## Exercise
Report every line in the listing below where the string "result" shows up.

## Task data
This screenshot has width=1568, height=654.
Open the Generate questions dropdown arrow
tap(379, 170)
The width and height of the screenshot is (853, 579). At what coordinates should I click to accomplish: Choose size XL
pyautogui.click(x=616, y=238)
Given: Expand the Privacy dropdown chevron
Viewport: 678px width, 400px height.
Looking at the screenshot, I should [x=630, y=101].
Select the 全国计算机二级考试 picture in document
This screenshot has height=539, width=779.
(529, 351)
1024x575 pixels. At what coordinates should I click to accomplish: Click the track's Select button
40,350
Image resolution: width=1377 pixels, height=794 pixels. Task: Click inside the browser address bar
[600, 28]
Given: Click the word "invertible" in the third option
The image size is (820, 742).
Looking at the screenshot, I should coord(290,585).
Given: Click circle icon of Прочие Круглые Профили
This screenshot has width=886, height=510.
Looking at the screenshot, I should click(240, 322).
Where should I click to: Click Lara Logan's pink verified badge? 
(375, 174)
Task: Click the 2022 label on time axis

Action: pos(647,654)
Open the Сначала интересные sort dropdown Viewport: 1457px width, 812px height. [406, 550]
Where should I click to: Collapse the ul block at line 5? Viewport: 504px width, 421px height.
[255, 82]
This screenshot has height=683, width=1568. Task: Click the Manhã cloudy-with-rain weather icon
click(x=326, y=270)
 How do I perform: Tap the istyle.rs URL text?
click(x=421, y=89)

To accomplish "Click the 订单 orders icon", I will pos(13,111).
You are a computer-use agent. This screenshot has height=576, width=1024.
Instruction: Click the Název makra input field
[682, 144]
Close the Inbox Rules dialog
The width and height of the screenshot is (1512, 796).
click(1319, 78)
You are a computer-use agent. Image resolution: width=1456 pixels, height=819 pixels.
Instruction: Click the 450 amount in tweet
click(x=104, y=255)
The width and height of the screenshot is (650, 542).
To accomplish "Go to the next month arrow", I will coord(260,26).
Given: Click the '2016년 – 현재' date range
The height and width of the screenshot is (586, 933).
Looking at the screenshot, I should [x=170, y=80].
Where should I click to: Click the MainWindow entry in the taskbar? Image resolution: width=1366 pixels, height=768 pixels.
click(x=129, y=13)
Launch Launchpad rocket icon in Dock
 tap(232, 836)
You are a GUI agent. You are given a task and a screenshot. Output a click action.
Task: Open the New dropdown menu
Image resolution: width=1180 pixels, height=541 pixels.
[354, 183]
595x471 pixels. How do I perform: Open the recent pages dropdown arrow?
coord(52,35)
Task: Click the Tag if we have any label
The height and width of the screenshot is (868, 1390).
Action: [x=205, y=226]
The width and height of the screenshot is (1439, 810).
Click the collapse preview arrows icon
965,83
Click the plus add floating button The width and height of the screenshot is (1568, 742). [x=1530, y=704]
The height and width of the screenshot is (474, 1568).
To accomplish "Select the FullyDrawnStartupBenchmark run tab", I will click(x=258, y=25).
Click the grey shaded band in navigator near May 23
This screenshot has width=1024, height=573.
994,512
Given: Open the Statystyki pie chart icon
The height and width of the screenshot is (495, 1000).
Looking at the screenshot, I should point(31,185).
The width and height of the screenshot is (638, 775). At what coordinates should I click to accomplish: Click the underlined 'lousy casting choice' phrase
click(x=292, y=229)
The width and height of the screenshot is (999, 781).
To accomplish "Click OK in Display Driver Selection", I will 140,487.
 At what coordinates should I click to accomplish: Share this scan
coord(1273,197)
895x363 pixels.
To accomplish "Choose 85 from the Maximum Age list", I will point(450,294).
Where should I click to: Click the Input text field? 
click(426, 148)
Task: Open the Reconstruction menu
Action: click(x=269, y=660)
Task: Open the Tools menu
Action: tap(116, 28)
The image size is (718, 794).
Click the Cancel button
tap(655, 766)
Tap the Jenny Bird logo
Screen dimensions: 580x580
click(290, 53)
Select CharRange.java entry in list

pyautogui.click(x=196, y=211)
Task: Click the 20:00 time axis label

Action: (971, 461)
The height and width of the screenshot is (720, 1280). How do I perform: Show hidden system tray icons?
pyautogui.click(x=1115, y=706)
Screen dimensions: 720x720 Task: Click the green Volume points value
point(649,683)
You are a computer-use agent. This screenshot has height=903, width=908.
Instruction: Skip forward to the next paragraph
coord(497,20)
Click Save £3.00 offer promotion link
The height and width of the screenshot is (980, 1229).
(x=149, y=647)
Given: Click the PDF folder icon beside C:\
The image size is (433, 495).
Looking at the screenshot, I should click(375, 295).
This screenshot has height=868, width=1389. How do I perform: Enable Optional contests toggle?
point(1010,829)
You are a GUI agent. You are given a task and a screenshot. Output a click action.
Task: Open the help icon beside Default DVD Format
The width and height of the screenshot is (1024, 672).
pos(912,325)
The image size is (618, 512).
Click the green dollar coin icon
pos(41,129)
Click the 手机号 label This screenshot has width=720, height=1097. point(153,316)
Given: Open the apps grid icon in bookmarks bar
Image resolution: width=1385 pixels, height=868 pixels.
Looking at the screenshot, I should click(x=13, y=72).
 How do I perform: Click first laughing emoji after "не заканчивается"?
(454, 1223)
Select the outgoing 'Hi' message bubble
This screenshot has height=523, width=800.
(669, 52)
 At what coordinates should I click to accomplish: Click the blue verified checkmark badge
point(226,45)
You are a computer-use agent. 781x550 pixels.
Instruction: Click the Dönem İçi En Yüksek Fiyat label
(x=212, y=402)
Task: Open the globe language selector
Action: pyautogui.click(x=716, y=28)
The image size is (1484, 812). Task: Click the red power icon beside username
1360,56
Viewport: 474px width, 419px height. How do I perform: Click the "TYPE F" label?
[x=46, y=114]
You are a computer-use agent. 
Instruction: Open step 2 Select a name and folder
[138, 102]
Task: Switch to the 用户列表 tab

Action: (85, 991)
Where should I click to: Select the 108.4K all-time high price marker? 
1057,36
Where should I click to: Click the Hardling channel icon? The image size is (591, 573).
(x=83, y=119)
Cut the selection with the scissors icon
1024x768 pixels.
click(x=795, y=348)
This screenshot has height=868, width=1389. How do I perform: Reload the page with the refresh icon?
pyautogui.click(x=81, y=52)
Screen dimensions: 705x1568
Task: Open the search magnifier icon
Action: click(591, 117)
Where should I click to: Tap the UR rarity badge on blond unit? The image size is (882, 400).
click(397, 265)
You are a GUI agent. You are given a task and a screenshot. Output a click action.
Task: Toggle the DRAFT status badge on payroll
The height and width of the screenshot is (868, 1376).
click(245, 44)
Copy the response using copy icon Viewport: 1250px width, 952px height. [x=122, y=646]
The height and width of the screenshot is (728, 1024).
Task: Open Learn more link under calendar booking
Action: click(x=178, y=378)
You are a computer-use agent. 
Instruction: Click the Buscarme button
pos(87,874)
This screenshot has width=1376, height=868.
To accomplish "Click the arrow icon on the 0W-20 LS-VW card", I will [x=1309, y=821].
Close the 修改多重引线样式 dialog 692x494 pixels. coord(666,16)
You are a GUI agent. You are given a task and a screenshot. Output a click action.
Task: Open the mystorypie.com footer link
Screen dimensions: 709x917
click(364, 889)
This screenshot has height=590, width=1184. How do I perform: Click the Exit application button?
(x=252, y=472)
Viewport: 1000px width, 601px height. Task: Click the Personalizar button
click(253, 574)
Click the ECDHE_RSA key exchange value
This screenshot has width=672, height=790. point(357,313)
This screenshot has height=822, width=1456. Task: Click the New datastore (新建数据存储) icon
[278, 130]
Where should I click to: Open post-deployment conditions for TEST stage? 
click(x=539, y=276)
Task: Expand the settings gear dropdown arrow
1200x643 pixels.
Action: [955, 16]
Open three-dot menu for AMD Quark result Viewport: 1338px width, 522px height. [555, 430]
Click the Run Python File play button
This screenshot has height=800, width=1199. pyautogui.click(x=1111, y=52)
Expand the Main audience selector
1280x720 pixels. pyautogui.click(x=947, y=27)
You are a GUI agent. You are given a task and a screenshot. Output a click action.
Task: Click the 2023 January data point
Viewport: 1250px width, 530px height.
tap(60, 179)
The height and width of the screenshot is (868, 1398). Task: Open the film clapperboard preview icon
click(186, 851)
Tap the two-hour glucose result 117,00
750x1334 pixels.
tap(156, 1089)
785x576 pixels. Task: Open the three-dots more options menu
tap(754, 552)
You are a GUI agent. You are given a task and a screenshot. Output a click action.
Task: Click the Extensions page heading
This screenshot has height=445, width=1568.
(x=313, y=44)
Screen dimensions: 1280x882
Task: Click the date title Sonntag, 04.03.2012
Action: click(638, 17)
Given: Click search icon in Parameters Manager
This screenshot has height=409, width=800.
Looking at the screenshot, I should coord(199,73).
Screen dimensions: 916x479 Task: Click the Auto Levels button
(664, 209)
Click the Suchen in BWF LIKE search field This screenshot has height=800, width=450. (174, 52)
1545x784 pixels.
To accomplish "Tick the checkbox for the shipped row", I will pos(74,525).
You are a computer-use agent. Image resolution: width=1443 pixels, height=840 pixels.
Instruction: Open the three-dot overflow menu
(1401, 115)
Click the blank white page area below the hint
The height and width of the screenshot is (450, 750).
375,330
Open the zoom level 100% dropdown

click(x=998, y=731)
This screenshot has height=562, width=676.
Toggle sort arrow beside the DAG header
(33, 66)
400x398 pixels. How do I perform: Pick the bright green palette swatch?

## Answer to this task
Open three-dot menu for AMD Quark result Viewport: 1338px width, 522px height. [555, 430]
Tap the two-hour glucose result 117,00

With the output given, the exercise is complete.